Before bankruptcy the Debtor closed down a business she owned.  The business was left with no assets.  By the time she filed her petition, she had a full-time job for which she received a W-2.  She also worked as an independent contractor pursuant to two verbal contracts under which she charged $50 per hour.  She filed Forms 1099 for both of the independent contracts.

11 U.S.C. § 1182(1)(A) defines what it takes to be a “debtor” under Subchapter V.  It means “a person engaged in commercial or business activities … that has … debts as of the date of the filing of the petition … not less than 50 percent of which arose from the commercial or business activities of the debtor[.]” 
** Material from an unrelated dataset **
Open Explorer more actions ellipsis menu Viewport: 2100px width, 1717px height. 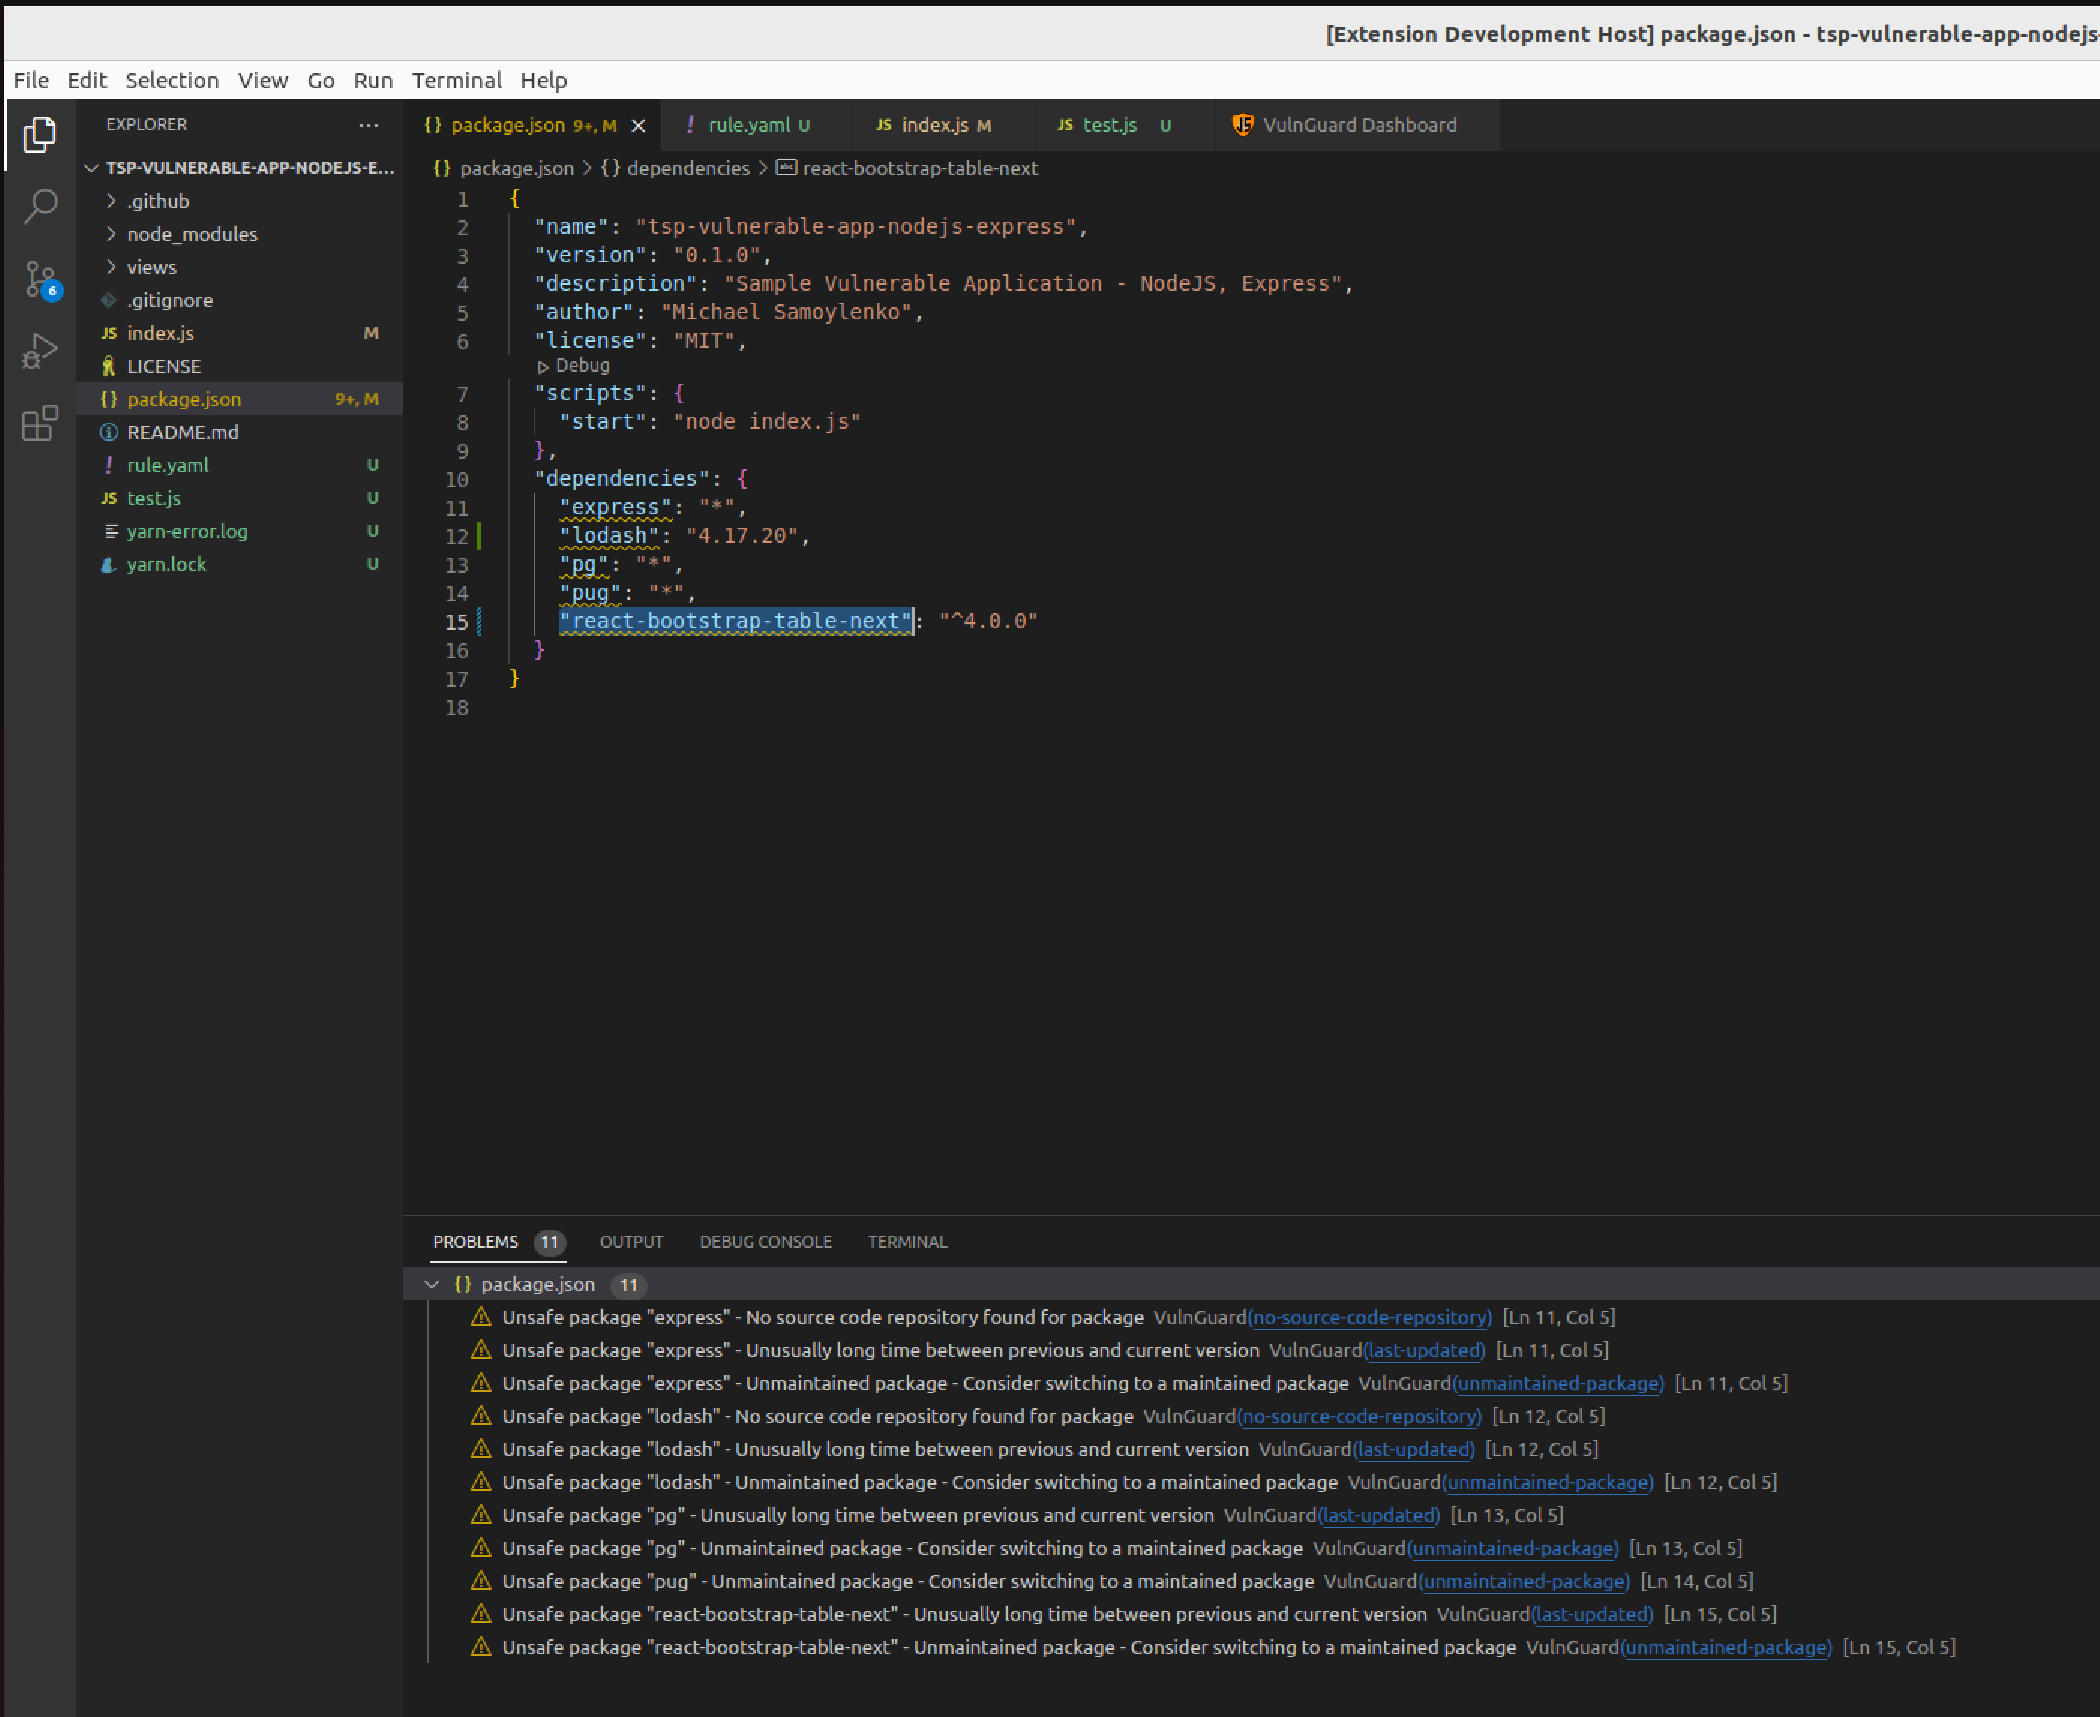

The Bankruptcy Administrator and the Subchapter V Trustee argued that the Debtor was not “engaged in business” and that more than 50% of her debt was from activities other than operating a business.  They also argued that there had to be a nexus between current business and the qualifying debt under 11 U.S.C. § 1182(1)(A).

The court found that the income from the independent contracts meant the Debtor was “engaged in business.”

The court also found that, including debt incurred in connection with the renting out of the Debtor’s residence, not less than 50% of the Debtor’s debt was from her commercial or business activities.  A “nexus” between the Debtor’s current business activities and the qualifying debt was not required.

The case law on qualifications for election of Subchapter V of Chapter 11 continues to develop.  The Blue opinion offers some guidance for individual debtors seek to qualify when their original business is no longer operating.